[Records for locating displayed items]
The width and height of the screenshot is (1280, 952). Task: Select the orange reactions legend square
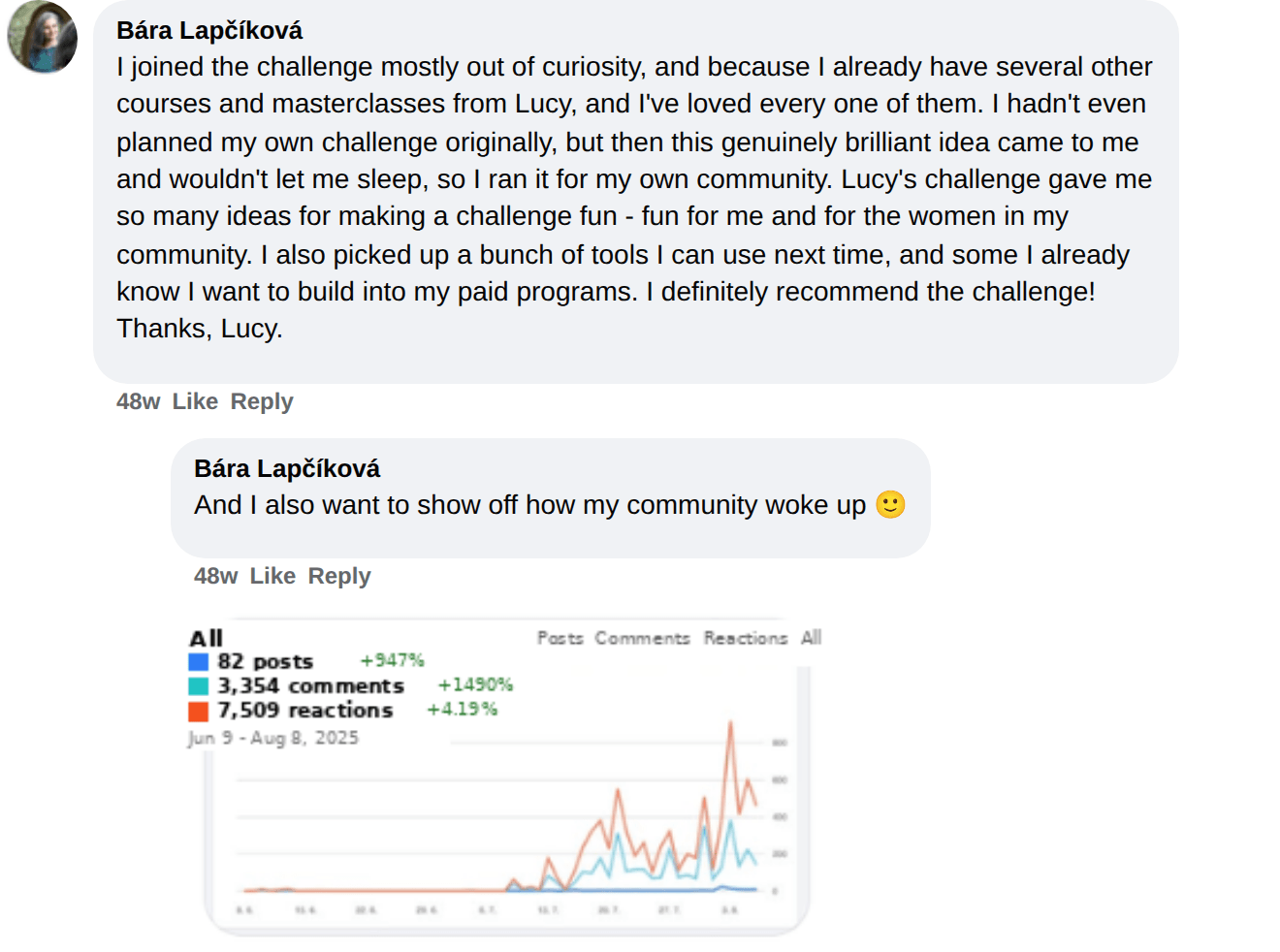tap(199, 711)
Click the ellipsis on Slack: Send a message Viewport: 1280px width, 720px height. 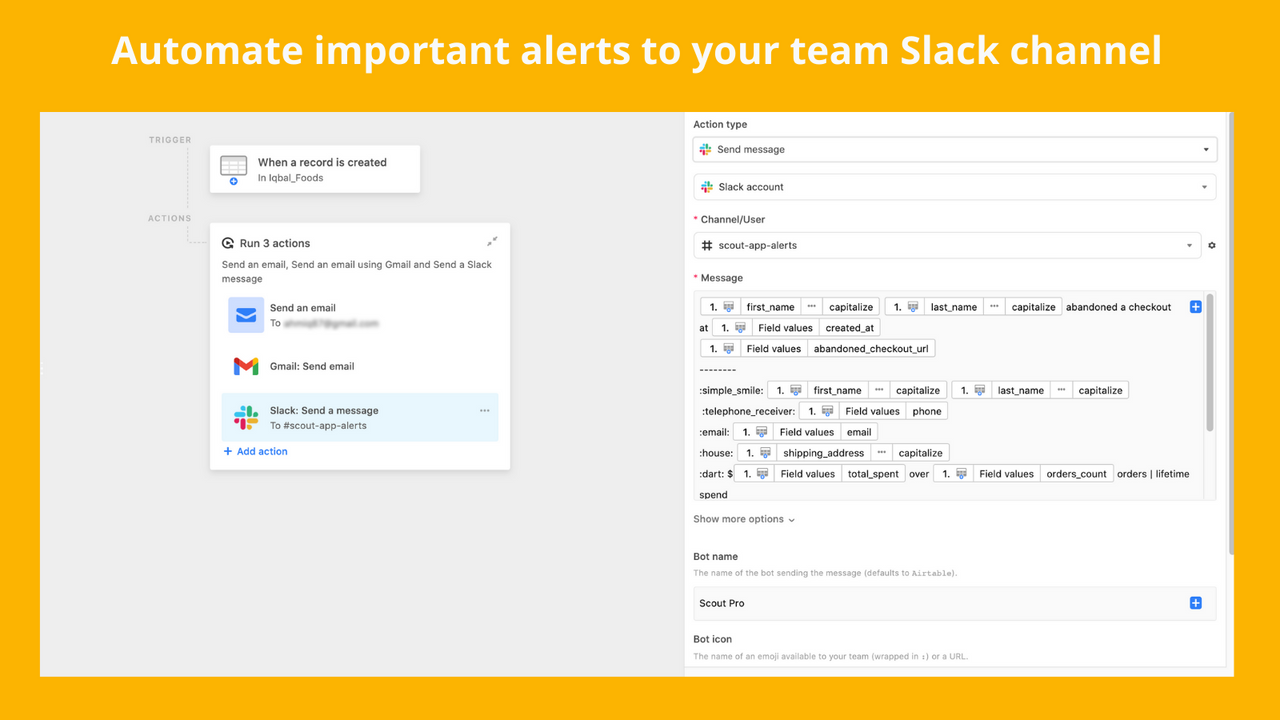485,410
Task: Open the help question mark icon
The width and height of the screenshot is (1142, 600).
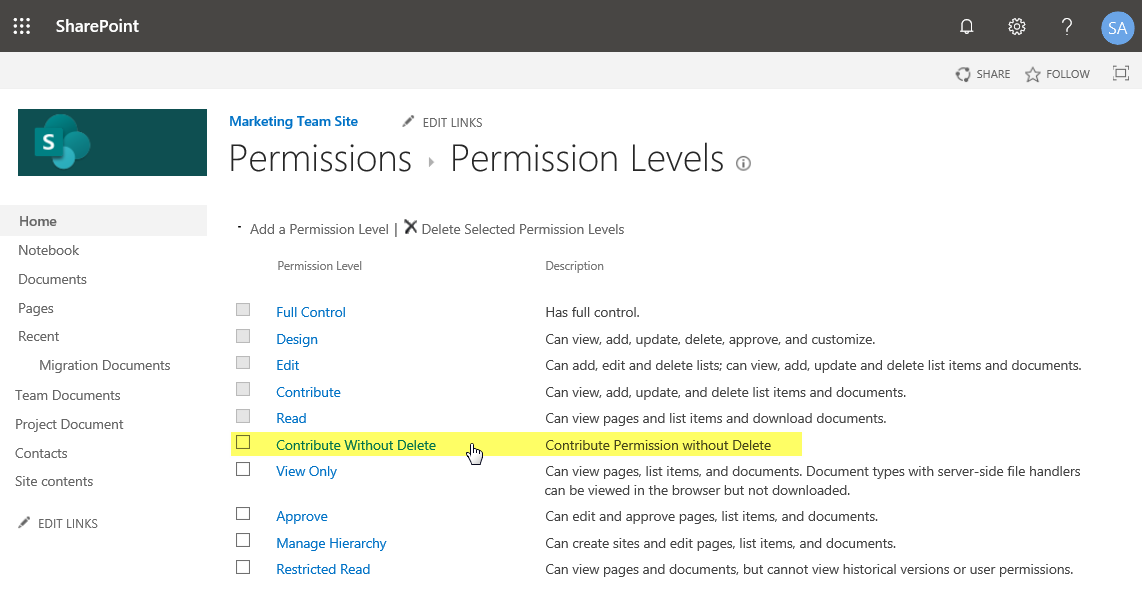Action: [x=1066, y=26]
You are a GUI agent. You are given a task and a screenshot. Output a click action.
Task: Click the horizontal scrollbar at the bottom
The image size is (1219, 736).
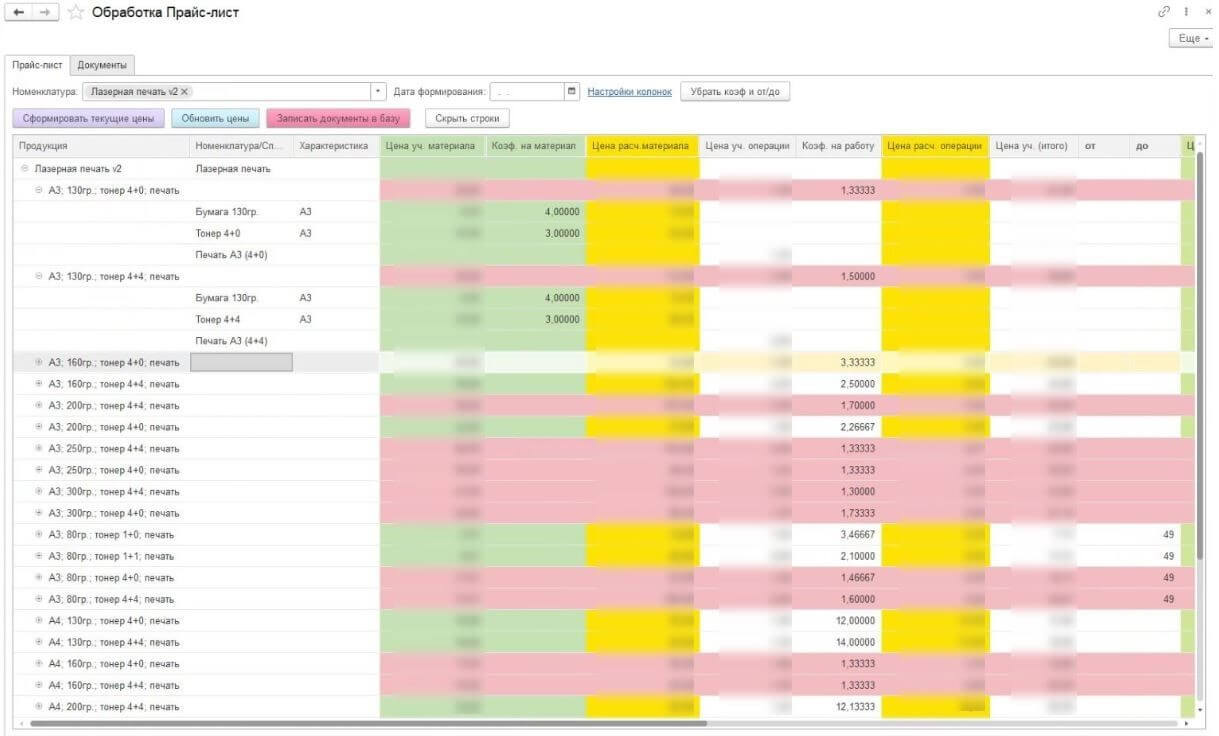coord(369,722)
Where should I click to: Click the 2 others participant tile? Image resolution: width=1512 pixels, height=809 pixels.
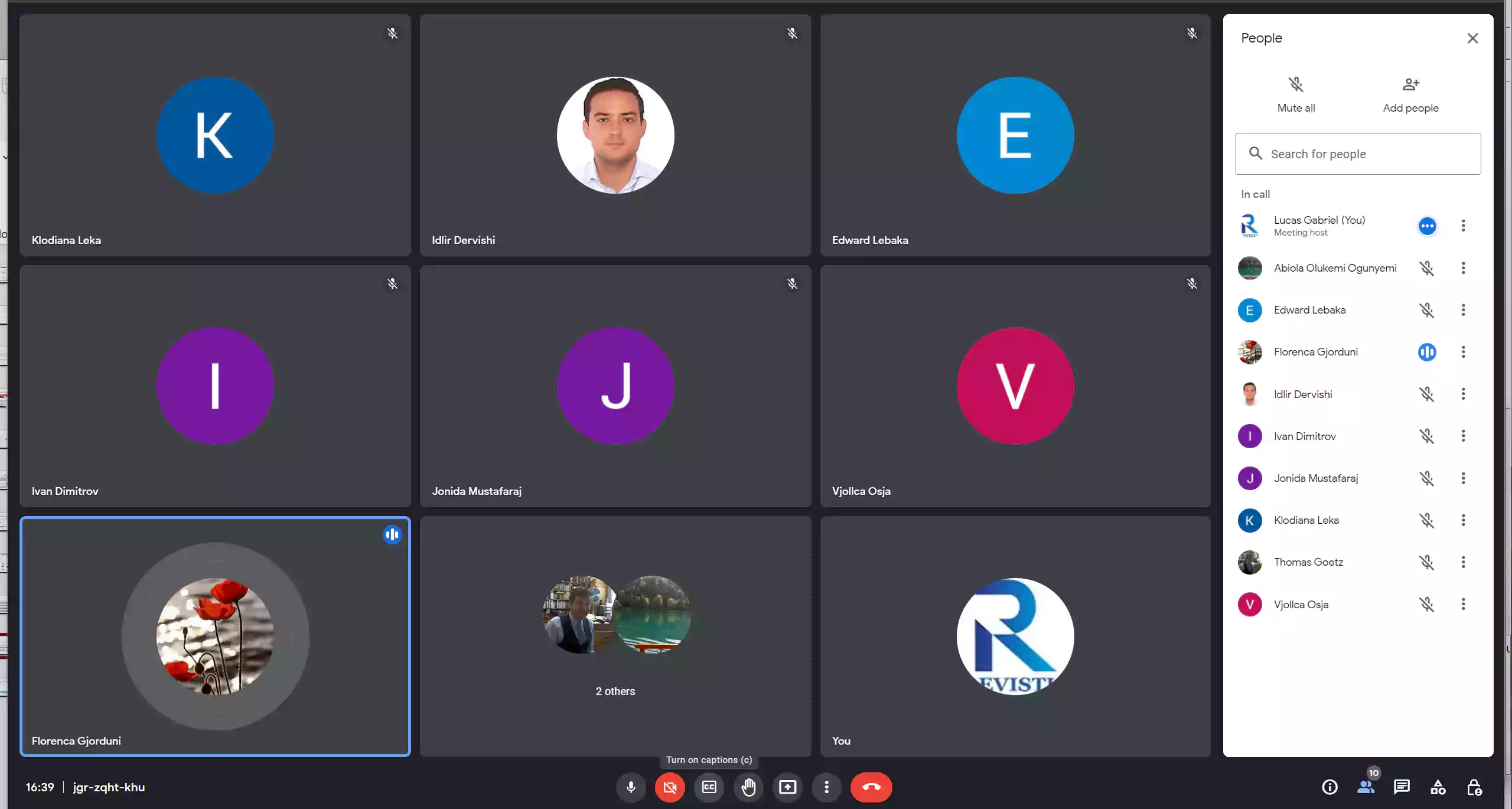tap(615, 637)
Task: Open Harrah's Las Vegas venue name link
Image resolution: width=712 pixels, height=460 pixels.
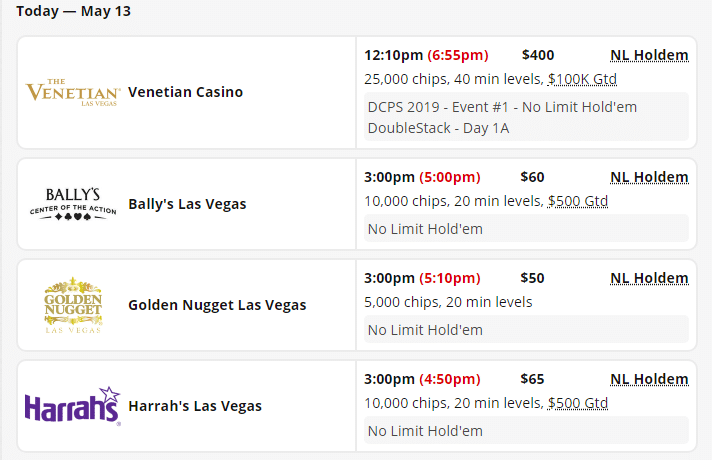Action: pyautogui.click(x=195, y=406)
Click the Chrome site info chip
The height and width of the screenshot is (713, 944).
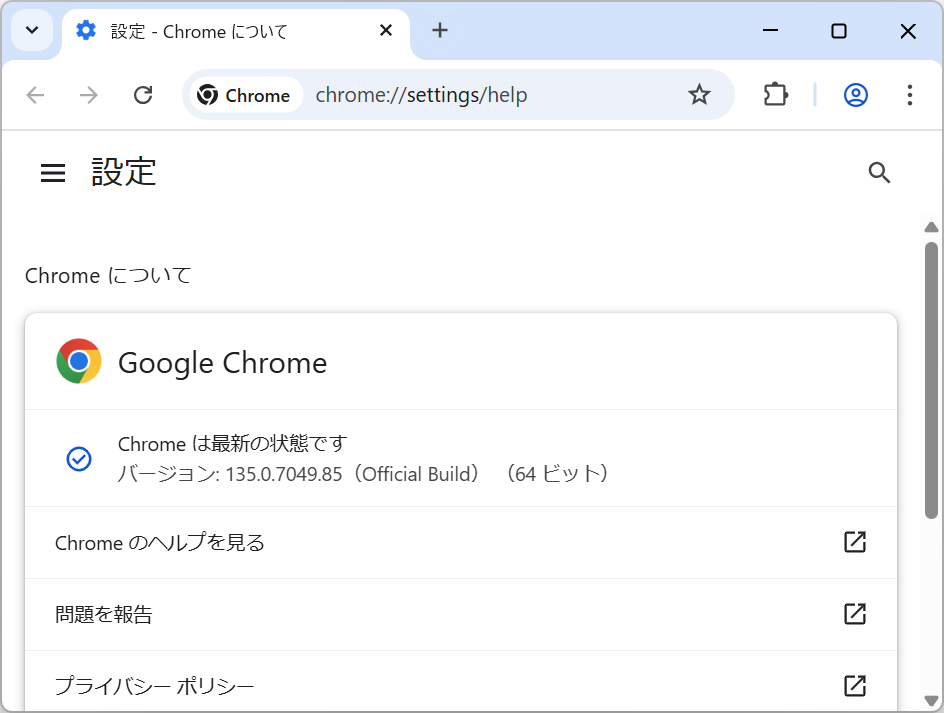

→ **GOAL OF THE EXERCISE**
Please pick out every line of the records above that contains the word "resolution", and copy each one in full.

→ **REPLY**
Where should I click to: Click the 2 others participant tile? Image resolution: width=1512 pixels, height=809 pixels.
Image resolution: width=712 pixels, height=460 pixels.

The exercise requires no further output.